The mural on the Western side of the Science Building on Princes Street may be Alberto Garcia Alvarez’s most visible work in New Zealand but, when he completed it in 1980, he was no stranger to working at such scale.

Born in Barcelona, Garcia-Alvarez studied in Spain and Italy before moving to California in 1966. By the time he was invited to Auckland in 1973 as a visiting lecturer at Elam School of Fine Arts, he had worked on major mural commissions in fresco, mosaic, tapestry and stained glass. The following year he decided to stay on in New Zealand, remaining at Elam until 1993 and exhibiting large abstract paintings and prints, including an exhibition at the Auckland City Art Gallery, as it was known in 1984, focusing on his unusually large lithographs.

As Andrew Bogle noted in a 1985 Art New Zealand article, the discipline of working up his religious frescoes in sections of colour was an influential experience, resulting in a keen eye for the formal elements of line and shape that would inform his later abstracts, including irregularly shaped canvases proportioned according to the forms within the work. In the 1970s he produced painted-wood constructions and canvases that were cut to reveal their underlying structure.

His mural for The University of Auckland continues these explorations, deploying a grid of 295 blocks of ceramic, comprising six different sizes, which advance and recede into the wall depending on their relative scale and surface treatment of either glazed white or natural clays, some of which were excavated from the site of the nearby Recreation Centre. Around 600 blocks were originally produced for the mural, handmade by then Elam students Katherine and Matthew McLean, who set up a kiln especially for the project at Outreach Centre in Ponsonby, now known as Artstation where Kate works as a tutor. Matt also continues to work with ceramics, having won the Premier Award in this year’s Portage Ceramic Awards.

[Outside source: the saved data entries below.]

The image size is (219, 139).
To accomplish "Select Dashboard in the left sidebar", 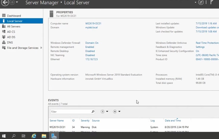I will [14, 16].
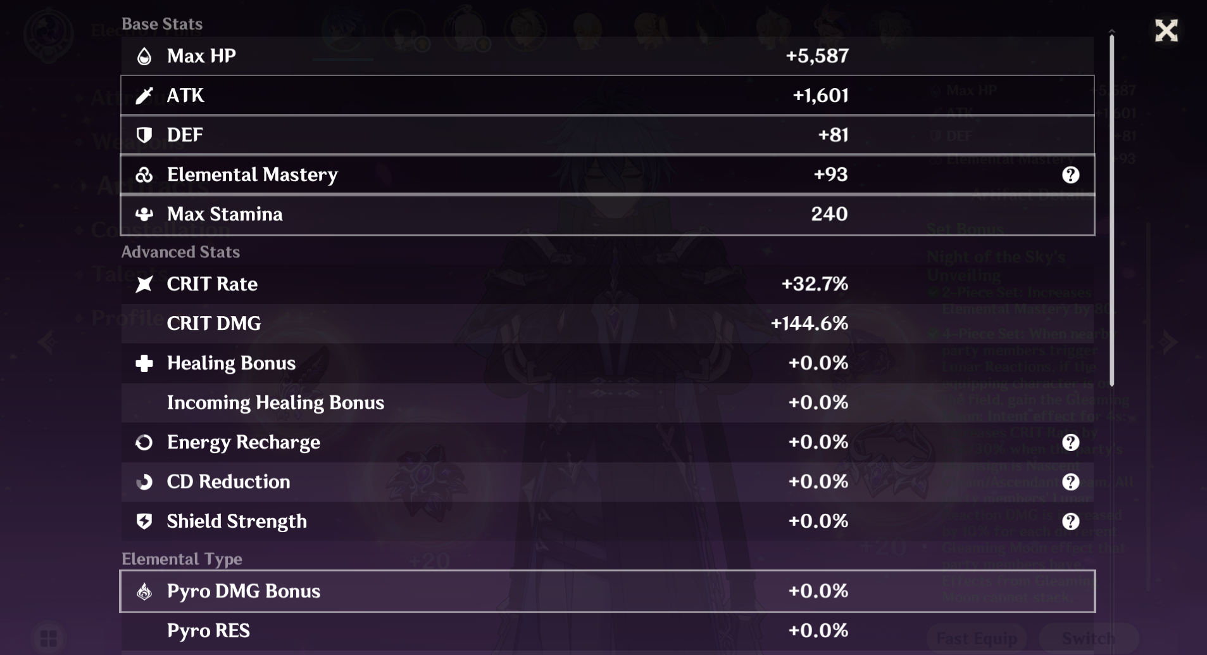The width and height of the screenshot is (1207, 655).
Task: Close the stats details panel
Action: coord(1166,30)
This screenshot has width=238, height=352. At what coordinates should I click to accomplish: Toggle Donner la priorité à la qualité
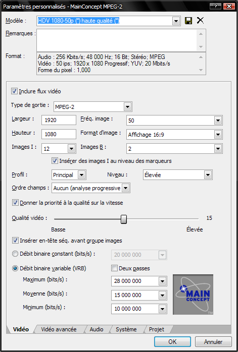click(15, 203)
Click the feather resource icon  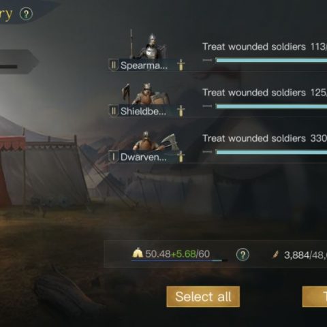coord(276,255)
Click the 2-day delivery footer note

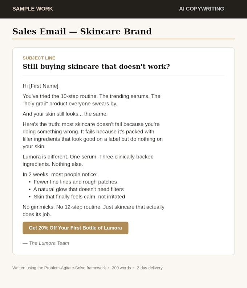click(x=150, y=268)
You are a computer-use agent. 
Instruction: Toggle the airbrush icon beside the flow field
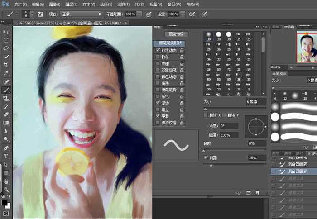click(x=192, y=14)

Titled Collective Mind, the mural is designed to emphasise the rectangular and three-dimensional characteristics of the building’s facade, which was designed by Ministry of Works architect W.R. Mitchell and built 1963-1970. Garcia-Alvarez says the title “makes reference to the multidisciplinary function of the university and the complexities of mathematics. For its visual structure I thought about the labyrinth. But the viewer may have other ideas about its meaning or may just contemplate it as something that enriches the façade of the building.”

The work took more than a year to complete and was finally assembled into eight 800kg panels and lifted into place by crane in close collaboration with a team from University Services. At the unveiling ceremony Chancellor, Dr Lindo Ferguson, said: “I firmly believe our buildings need works of art both inside and outside. The artist’s vision stimulates us and makes us think.”

The Science Buildings are featured in Julia Gatley’s recently published book Long Live the Modern: New Zealand’s New Architecture 1904-1984, which has an accompanying exhibition at the Gus Fisher Gallery. As part of the exhibition’s public programmes, Professor Errol Haarhoff, Associate Dean (Research) in the National Institute of Creative Arts and Industries, will conduct a walking tour of the iconic modernist buildings around the City Campus including those that feature in Long Live the Modern.